Etwas anderes ergibt sich entgegen der Ansicht der Revision auch nicht aus § 48 SGB X selbst. Aus dieser Regelung kann nicht – im Sinne einer Umkehrung der bisherigen Grundsätze über die zeitliche Geltung von Normen – hergeleitet werden, daß nunmehr geändertes Recht grundsätzlich auch Altfälle erfaßt, soweit nicht ausnahmsweise etwas anderes vorgesehen ist. Für eine derartige materiell-rechtliche Bedeutung des § 48 SGB X bieten weder sein Zweck noch die Gesetzesbegründung zu dieser Vorschrift einen Anhalt (vgl die Begründung der Bundesregierung zum Entwurf eines Sozialgesetzbuches – Verwaltungsverfahren –, BT-Drucks 8/2034, S 35 zu § 46).
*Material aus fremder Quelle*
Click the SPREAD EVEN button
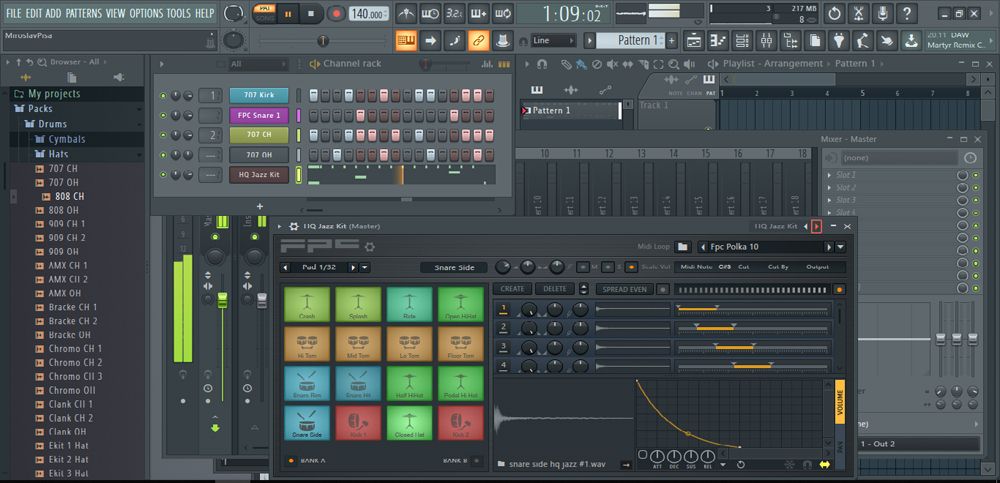1000x483 pixels. 624,289
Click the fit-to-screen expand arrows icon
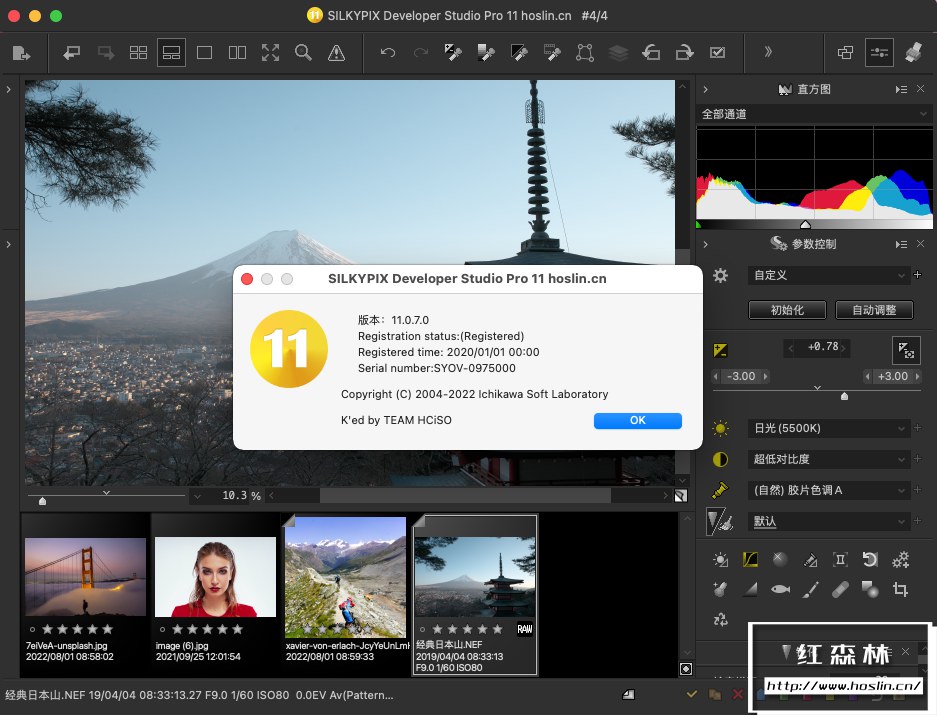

Diese Norm, die an frühere Regelungen des Sozialrechts anknüpft, regelt nicht selbst, wann eine Änderung „wesentlich” ist und ob sie auf einen gegebenen Sachverhalt Anwendung findet, sondern setzt dies voraus. Als reine Verfahrensvorschrift dient sie lediglich dazu, eine Rechtsänderung durch den Gesetzgeber auf bereits ergangene, also an sich bindende Verwaltungsakte mit Dauerwirkung „umzusetzen”. Das setzt aber voraus, daß das geänderte Recht die Rechtslage in unechter Rückwirkung auch für sog Altfälle gestalten will, daß also insoweit überhaupt eine zeitliche Geltungserstreckung vorliegt. Durch § 48 SGB X wollte der Gesetzgeber also nicht die allgemeinen Rechtsgrundsätze zur zeitlichen Geltung von Normen beseitigen. Vielmehr sind nach Inkrafttreten des SGB X (1. Januar 1981) diese Grundsätze weiter anzuwenden, und die Rechtsprechung des BSG hat sie auch bisher weiterbeachtet (vgl zB BSGE 62, 191, 194 f = SozR 3100 § 1 Nr 39; SozR 1300 Art 2 § 40 Nr 7 S 6).
Davon weicht auch das Urteil des 9. Senats des BSG vom 4. Juli 1989 (BSGE 65, 185 = SozR 1300 § 48 Nr 57) nicht ab. Denn auch in dieser Entscheidung (aaO, S 186) wird klar zum Ausdruck gebracht, daß § 48 SGB X lediglich dazu dient, bei geänderter Rechtslage einen Verwaltungsakt mit Dauerwirkung der neuen Rechtslage anzupassen, und daß bei sog Altfällen die Anpassung nur möglich ist, wenn das geänderte Gesetz dies selbst vorsieht. Es heißt dazu (aaO, S 186 f) wörtlich: „Soweit Gesetze in sog unechter Rückwirkung die Rechtslage neu gestalten, soll dieses geänderte Recht grundsätzlich auch Auswirkungen auf Altfälle haben, um den Rechtsfrieden innerhalb der Gemeinschaft, also die Gleichbehandlung bei gleichem Sachverhalt für alle Betroffenen zu gewährleisten.” Der dieser Entscheidung vorangestellte Leitsatz ist allerdings irreführend; denn der 9. Senat hat – wie sich unschwer den Entscheidungsgründen entnehmen läßt – nicht entschieden, daß dann, wenn ein Sozialleistungsgesetz ohne Übergangsvorschrift geändert wird, die durch einen Verwaltungsakt mit Dauerwirkung geregelten Rechtsverhältnisse nach § 48 SGB X neu zu regeln seien.
Die Revision der Beklagten konnte nach allem keinen Erfolg haben.
Die Kostenentscheidung folgt aus § 193 des Sozialgerichtsgesetzes.